Rod HCN Channels Shape Cone-Mediated Signaling

Colten K. Lankford, Yumiko Umino, Deepak Poria, Vladimir Kefalov, Eduardo Solessio, et al.

The presence of two types of photoreceptors—rods and cones—in the retina allows animals to see over a broad range of light intensity. In faint light (scotopic conditions), only rods are activated. As light levels increase to mesopic levels, cones become activated, and in bright light (photopic conditions), cone signaling dominates vision. Notably, rod and cone pathways interact and converge at multiple levels in the retina. For example, the two photoreceptor types can be directly connected by gap junctions or influence each other via horizontal cells. Moreover, the principal recipient of rod output—rod bipolar cells—transmits signals to retinal ganglion cells only indirectly, through amacrine cells and cone bipolar cells. Therefore, cone bipolar cells are driven by both rod and cone output.

Adaptation processes that decrease rod-mediated signaling are thought to prevent occlusion of cone-mediated signaling and saturation of cone bipolar cell responses when both cones and rods are active. Lankford et al. suspected that the hyperpolarization-activated cyclic-nucleotide-gated channel HCN1 contributes to this adaptation. Indeed, phototransduction involves hyperpolarization of photoreceptors, leading to opening of HCN1 channels, which, in turn, depolarize the cells and shorten the light response. As expected, therefore, knockout of HCN1 selectively in rods delayed recovery of the electroretinogram (ERG) b-wave—a measure of output from photoreceptors to bipolar cells—under scotopic conditions. In addition, knocking out HCN1 in rods eliminated visual responses to high-frequency flicker, which is thought to be mediated by cones, under high-mesopic conditions. More surprisingly, rod-specific knockout of HCN1 eliminated the cone-driven ERG b-wave under photopic conditions. In contrast, knocking out HCN1 selectively in cones had no apparent effect on the ERG at any light level.
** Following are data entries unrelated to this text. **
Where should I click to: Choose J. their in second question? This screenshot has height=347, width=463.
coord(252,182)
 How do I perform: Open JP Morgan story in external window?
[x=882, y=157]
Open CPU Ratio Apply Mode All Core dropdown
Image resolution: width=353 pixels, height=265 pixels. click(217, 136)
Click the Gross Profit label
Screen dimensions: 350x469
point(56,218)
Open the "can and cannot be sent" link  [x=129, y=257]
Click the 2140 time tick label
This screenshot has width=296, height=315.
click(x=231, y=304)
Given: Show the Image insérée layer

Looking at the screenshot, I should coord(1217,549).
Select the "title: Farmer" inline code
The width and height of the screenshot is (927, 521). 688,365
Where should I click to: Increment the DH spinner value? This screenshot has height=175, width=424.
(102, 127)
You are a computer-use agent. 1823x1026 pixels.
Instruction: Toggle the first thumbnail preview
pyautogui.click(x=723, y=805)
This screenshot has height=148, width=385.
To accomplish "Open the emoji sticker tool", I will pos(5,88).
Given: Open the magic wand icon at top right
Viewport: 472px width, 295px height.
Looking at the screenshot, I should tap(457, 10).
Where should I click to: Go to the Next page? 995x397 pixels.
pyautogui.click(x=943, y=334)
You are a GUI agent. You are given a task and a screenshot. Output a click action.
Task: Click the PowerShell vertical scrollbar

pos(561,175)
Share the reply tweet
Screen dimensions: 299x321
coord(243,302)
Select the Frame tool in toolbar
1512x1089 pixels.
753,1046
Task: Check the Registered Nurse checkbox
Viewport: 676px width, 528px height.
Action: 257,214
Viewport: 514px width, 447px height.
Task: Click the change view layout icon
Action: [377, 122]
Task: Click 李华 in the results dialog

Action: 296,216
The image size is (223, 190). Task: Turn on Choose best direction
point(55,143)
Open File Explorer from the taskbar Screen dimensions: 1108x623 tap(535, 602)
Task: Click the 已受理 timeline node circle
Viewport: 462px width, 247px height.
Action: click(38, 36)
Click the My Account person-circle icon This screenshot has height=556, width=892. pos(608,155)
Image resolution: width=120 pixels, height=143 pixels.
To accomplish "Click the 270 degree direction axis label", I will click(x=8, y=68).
These results confirm that HCN1 activation shortens the duration of rod signaling and suggest that this effect is essential for enabling the transmission of cone-mediated signaling, even in bright light. Future work should determine how rod output suppresses cone signaling in the absence of HCN1, how loss of rod HCN1 affects vision, and what role HCN1 plays in cones.

Recordings of mouse surface temperature over 24 h periods beginning after 1 (left), 2 (middle), or 5 (right) days of food restriction show that torpor (indicated by a drop in temperature) occurs sooner, and bouts last longer, when DMH neurons are exogenously activated (red) than when they are not (blue). See Ambler et al. for details.

Dorsomedial Hypothalamic Neurons Regulate Torpor

Michael Ambler, Timna Hitrec, Andrew Wilson, Matteo Cerri, and Anthony Pickering

(see pages 4267–4277)

Mammals must expend a large amount of energy to maintain normal body temperature when ambient temperatures drop. When food supplies are limited, some animals reduce this energy expenditure by slowing their metabolic, heart, and respiratory rates and letting their body temperature drop. This collection of changes is called hibernation or torpor, depending on the extent and duration of the changes.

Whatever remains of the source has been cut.